## Instructions for the task
Give the line containing "Given: Click the ₹2,490 lowest price value" again, exactly, along with all later lines of the entries, through the last one.

Start of Records supplied

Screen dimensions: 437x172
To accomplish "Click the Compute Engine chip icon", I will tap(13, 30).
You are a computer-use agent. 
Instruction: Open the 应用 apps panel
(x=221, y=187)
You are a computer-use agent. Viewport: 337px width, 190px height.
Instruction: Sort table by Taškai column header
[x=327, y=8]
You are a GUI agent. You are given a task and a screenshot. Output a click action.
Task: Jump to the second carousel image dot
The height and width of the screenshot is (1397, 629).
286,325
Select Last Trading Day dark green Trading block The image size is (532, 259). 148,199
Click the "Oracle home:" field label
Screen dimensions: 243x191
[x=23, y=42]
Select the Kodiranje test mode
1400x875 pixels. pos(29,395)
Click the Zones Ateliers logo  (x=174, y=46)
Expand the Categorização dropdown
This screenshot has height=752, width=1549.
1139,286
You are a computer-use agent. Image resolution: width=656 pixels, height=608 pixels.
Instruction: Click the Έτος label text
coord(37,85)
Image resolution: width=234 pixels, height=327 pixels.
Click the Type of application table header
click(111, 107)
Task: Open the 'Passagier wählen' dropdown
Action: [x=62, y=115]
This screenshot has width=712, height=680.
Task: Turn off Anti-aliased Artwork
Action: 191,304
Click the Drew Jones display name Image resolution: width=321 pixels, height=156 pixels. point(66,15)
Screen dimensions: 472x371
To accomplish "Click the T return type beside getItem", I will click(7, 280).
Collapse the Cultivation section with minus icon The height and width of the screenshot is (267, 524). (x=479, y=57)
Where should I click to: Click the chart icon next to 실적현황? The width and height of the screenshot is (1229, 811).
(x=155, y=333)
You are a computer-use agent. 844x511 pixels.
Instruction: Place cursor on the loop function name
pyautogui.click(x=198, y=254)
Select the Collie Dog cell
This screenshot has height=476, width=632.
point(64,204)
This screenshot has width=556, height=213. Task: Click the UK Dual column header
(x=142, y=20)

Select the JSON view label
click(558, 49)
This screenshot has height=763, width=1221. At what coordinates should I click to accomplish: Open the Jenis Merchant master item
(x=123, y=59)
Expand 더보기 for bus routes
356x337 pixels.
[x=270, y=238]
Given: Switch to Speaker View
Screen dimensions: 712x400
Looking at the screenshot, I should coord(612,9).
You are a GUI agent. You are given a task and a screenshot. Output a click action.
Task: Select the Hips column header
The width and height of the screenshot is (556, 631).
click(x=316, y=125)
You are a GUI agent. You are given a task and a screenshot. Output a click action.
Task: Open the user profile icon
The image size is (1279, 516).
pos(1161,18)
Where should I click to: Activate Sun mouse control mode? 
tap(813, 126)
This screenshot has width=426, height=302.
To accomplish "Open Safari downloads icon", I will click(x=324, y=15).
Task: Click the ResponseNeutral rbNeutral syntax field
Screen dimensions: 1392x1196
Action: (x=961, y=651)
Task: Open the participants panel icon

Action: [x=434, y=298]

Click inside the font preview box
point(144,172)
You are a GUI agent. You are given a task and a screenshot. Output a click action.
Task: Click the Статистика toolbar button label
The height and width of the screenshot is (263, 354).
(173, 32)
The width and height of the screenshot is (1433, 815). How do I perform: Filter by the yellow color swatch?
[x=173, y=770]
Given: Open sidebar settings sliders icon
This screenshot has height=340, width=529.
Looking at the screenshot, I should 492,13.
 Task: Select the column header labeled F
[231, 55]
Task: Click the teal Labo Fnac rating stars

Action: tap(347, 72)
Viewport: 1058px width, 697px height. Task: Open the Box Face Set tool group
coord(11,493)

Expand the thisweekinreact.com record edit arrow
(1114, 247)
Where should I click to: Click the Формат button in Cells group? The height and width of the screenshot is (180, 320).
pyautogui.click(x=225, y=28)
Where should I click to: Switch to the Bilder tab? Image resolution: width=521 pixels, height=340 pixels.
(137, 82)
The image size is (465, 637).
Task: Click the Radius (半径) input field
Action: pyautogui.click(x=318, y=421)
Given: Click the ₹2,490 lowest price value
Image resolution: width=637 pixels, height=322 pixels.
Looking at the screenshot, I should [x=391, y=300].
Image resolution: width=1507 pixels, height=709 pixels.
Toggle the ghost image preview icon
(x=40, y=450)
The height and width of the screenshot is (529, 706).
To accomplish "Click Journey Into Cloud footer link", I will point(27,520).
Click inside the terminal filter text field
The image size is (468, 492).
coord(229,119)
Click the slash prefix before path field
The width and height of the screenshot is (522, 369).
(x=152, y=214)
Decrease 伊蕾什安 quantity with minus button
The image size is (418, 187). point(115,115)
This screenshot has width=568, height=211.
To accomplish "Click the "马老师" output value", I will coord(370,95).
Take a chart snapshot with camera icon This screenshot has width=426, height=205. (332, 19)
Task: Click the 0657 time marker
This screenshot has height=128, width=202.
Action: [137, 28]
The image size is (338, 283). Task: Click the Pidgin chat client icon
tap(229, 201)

End of Records supplied

## Response
Given: Click the ₹2,490 lowest price value
Image resolution: width=637 pixels, height=322 pixels.
Looking at the screenshot, I should [x=391, y=300].
Image resolution: width=1507 pixels, height=709 pixels.
Toggle the ghost image preview icon
(x=40, y=450)
The height and width of the screenshot is (529, 706).
To accomplish "Click Journey Into Cloud footer link", I will point(27,520).
Click inside the terminal filter text field
The image size is (468, 492).
coord(229,119)
Click the slash prefix before path field
The width and height of the screenshot is (522, 369).
(x=152, y=214)
Decrease 伊蕾什安 quantity with minus button
The image size is (418, 187). point(115,115)
This screenshot has width=568, height=211.
To accomplish "Click the "马老师" output value", I will coord(370,95).
Take a chart snapshot with camera icon This screenshot has width=426, height=205. (332, 19)
Task: Click the 0657 time marker
This screenshot has height=128, width=202.
Action: [137, 28]
The image size is (338, 283). Task: Click the Pidgin chat client icon
tap(229, 201)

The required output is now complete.